Uitspraak
1.Geding in cassatie
2.Beoordeling van het vierde middel
3.Beoordeling van het vijfde middel
4.Beoordeling van de overige middelen
5.Slotsom
6.Beslissing
14 november 2017.
Hoge Raad
In deze zaak heeft de Hoge Raad op 14 november 2017 uitspraak gedaan in een cassatieprocedure tegen een arrest van het Gerechtshof Den Haag. De verdachte, geboren in 1982, had beroep ingesteld tegen de vastgestelde proeftijd van drie jaren die door het Hof was opgelegd. De Hoge Raad oordeelde dat het Hof ten onrechte deze proeftijd had vastgesteld, aangezien de wet, met name artikel 14b, tweede lid (oud) in verbinding met artikel 14c, eerste lid (oud) en artikel 14c, tweede lid onder 5 (oud) van het Wetboek van Strafrecht, een maximale proeftijd van twee jaren voorschrijft. De Hoge Raad heeft deze misslag hersteld en de proeftijd verlaagd naar twee jaren.

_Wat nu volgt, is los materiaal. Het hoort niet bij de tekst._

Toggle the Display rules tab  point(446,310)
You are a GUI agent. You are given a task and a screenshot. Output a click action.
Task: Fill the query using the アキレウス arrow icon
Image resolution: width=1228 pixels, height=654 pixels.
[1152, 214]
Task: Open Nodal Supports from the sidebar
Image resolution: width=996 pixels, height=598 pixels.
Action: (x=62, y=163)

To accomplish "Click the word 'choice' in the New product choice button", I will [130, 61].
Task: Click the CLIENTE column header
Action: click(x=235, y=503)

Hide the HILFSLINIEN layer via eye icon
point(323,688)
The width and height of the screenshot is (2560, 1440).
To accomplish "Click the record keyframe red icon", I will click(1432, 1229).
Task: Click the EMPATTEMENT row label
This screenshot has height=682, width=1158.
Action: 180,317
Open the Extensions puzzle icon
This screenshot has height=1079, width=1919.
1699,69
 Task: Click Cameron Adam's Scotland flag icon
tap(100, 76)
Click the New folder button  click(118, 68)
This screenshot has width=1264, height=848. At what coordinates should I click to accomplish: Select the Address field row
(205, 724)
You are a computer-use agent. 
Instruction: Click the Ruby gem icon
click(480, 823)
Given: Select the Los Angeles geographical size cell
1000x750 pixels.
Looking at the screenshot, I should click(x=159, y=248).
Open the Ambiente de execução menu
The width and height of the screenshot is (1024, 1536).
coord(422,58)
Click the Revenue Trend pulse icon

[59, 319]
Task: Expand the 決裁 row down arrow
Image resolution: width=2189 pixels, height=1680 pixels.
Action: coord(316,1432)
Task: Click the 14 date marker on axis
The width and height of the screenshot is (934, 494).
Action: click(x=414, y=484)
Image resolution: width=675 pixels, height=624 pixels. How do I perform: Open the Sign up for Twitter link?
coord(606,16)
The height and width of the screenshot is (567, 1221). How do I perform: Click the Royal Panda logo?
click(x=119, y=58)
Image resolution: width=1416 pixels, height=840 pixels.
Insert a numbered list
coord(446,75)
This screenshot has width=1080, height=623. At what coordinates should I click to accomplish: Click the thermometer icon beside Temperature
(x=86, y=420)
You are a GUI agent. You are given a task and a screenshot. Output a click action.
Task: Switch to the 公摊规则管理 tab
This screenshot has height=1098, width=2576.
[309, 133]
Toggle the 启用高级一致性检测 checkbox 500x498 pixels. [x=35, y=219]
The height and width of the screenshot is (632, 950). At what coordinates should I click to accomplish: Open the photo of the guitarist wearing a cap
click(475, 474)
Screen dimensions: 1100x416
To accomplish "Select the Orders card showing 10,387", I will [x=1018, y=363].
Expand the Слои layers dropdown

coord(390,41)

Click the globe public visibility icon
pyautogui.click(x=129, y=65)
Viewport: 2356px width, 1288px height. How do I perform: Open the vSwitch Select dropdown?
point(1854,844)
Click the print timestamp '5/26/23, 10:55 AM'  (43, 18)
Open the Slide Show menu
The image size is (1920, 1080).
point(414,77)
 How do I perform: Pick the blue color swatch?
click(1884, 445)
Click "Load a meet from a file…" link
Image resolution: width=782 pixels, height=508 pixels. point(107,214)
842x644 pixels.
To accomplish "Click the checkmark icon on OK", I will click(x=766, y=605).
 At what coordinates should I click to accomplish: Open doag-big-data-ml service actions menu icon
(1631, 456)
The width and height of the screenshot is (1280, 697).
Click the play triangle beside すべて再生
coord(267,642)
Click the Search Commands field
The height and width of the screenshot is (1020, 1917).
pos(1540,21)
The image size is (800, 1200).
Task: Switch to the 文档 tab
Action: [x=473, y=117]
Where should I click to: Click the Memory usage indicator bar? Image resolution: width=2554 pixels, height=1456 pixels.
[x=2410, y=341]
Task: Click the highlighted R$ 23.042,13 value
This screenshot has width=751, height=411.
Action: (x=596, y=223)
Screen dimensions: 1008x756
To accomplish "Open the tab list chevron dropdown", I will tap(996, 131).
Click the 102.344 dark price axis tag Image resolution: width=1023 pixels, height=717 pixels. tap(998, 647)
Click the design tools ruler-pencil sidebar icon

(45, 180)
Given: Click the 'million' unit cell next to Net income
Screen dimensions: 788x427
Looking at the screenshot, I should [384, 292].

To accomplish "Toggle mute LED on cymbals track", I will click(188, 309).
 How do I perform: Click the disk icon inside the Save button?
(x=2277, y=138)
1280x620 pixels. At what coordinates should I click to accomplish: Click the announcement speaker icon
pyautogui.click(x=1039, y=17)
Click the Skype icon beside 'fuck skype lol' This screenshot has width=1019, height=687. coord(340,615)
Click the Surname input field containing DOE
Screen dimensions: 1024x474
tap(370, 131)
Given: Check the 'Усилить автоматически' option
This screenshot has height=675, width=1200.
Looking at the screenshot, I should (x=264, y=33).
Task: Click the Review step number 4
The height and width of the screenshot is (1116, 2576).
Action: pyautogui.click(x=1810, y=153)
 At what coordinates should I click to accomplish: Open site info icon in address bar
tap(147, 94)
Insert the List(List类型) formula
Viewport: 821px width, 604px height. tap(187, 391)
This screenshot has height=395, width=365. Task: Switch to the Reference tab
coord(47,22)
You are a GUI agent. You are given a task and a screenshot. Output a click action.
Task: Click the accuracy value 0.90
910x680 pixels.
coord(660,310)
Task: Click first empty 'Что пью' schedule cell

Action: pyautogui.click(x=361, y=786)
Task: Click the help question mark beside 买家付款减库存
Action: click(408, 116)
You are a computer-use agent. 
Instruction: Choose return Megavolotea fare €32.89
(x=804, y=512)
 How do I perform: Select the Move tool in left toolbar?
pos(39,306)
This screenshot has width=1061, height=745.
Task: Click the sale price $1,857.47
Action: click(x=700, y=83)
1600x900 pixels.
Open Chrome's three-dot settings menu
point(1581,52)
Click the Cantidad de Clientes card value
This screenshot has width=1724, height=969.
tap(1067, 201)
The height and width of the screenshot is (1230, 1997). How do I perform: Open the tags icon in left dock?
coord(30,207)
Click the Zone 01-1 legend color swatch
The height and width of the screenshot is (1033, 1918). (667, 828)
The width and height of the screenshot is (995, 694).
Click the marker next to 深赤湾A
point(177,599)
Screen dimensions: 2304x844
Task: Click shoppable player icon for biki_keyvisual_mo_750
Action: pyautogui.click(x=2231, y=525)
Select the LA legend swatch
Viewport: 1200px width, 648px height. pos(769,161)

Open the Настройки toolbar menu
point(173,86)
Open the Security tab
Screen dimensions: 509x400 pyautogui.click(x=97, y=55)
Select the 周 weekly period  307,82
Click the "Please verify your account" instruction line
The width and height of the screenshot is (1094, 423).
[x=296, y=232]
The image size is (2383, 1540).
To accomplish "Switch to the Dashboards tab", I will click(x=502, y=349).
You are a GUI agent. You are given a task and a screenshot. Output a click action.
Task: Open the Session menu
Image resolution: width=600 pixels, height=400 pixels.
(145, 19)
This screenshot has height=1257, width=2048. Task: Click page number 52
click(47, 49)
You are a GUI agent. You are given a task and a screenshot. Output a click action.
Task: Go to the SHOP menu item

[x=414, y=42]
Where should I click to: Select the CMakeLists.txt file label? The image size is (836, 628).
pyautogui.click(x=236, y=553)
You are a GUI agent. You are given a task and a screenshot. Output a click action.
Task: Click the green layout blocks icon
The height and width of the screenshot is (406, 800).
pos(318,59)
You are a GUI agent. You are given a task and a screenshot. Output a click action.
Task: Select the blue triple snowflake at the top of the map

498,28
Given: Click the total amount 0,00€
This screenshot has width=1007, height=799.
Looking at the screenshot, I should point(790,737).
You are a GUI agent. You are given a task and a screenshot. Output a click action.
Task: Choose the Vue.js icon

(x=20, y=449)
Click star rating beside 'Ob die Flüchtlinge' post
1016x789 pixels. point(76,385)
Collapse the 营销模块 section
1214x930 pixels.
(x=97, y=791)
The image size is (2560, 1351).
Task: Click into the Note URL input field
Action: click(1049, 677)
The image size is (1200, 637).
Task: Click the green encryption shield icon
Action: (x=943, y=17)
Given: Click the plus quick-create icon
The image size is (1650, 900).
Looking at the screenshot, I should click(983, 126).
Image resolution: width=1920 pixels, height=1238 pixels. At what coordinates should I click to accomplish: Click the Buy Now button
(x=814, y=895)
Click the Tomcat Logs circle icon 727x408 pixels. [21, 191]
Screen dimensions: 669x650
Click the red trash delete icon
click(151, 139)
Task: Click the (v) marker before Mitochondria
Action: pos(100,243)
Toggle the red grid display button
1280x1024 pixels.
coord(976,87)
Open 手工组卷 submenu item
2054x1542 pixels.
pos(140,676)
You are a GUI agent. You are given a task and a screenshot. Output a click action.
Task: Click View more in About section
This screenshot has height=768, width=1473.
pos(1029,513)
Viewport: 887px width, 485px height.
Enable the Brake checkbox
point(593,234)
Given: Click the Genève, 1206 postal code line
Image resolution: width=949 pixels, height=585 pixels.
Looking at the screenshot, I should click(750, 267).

Daarnaast werd in de zaak ook een middel behandeld dat betrekking had op de redelijke termijn zoals bedoeld in artikel 6, eerste lid, van het Europees Verdrag voor de Rechten van de Mens (EVRM). De Hoge Raad oordeelde dat de redelijke termijn in de cassatiefase was overschreden, omdat de stukken te laat door het Hof waren ingezonden. Dit leidde tot een vermindering van de aan de verdachte opgelegde gevangenisstraf van 32 maanden, waarvan 24 maanden voorwaardelijk. De Hoge Raad vernietigde de bestreden uitspraak, maar alleen ten aanzien van de duur van de opgelegde gevangenisstraf en de proeftijd, en verwerpt het beroep voor het overige.
De uitspraak benadrukt het belang van de naleving van wettelijke termijnen en voorwaarden in strafzaken, en de rol van de Hoge Raad in het herstellen van fouten die door lagere rechters zijn gemaakt.